In addition to experiencing new hungers, the Marind women theorize that they are being eaten by new forces. Chapter Three discusses the hungers of roads and cities. Although the Papuan government has advanced roads as a benefit of economic growth, Marind women encounter the roads as sites of danger whose vehicles ravenously consume animals and humans alike. Since they are extremely unlikely to ever drive, let alone possess, a car, the road either kills undiscerningly or takes men to the city. Sometimes, if they encounter an animal that has died or is dying violently, the Marind women stop to grieve a pointless killing that satiated no hunger. Choa notes, “the form of dying here matters as much as the fact of death itself.” Cities also pose the danger of sexual violence at the hands of Indonesian and Papuan men alike. Between witnessing death on the road, racialized and sexualized violence in the city, and ways corporations seem to manipulate men into ceding land, Marind women are skeptical of the purported benefits of “development.” Rather the government and capitalism are another force of hunger that consumes without satiation.
Chapter Four maps how Marind women theorize the hunger that eats at their community as a sign in moral relations. Should hunger be considered a sign of victimhood, martydom, or moral failing? Choa’s informants share a range of beliefs inflected by both beliefs in ancestral punishment and Christian sacrifice. Questions of blame also circulate around how Marind men seem to suddenly sign away the land when they negotiate with corporations in the city. Are the men to blame or are these corporations tilting the field of negotiation?

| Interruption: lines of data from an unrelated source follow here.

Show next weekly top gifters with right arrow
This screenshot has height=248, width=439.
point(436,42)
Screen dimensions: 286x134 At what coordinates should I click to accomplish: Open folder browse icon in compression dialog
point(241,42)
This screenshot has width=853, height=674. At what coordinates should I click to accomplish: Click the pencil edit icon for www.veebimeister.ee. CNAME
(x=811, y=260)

Regardless, women carry much of the pain, and some read a Christ-like sacrifice into their experience. Others look at their situation with a structural critique of the international community that has looked away from their starvation and the destruction of their forest. As Chao summarizes, “In Marind ecologies of hunger, culpability multiplies across diffuse scales and subjects that resist reduction to any one particular entity.”

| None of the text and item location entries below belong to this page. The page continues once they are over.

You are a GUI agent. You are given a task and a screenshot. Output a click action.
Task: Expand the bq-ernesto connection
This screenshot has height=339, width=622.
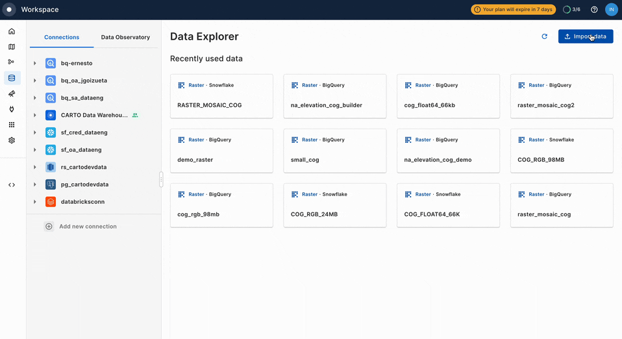(35, 64)
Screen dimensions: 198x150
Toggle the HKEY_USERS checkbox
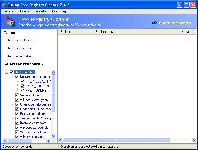[x=23, y=91]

Chapter Five and the Conclusion reflect on the difficulties of writing about hunger. Chao relates the story of Mina, a child who died of hunger while Choa was with the Marind, and her family’s difficult decision to give Choa permission to write about the death. They wanted the severity of their situation to reach a wider international audience, but they do not want to be reduced to objects of pity. Eventually Mina’s grandmother permits the account on the grounds that Choa writes “why this book shouldn’t exist.” Choa goes on to point out how we as researchers and readers are consuming these stories, but they should leave us with indigestion. There is no innocent eating. You, reader, are likely consuming palm oil that in turn consumes the land of the Marind and the people themselves. We consume Choa’s account with great intrigue for the Marind way of life, but we also digest it uneasily. There’s genocide in Papua you may have never heard of, and you may be eating its fruits right now. It is an unsatiating realization, which makes Choa’s project a solemn success.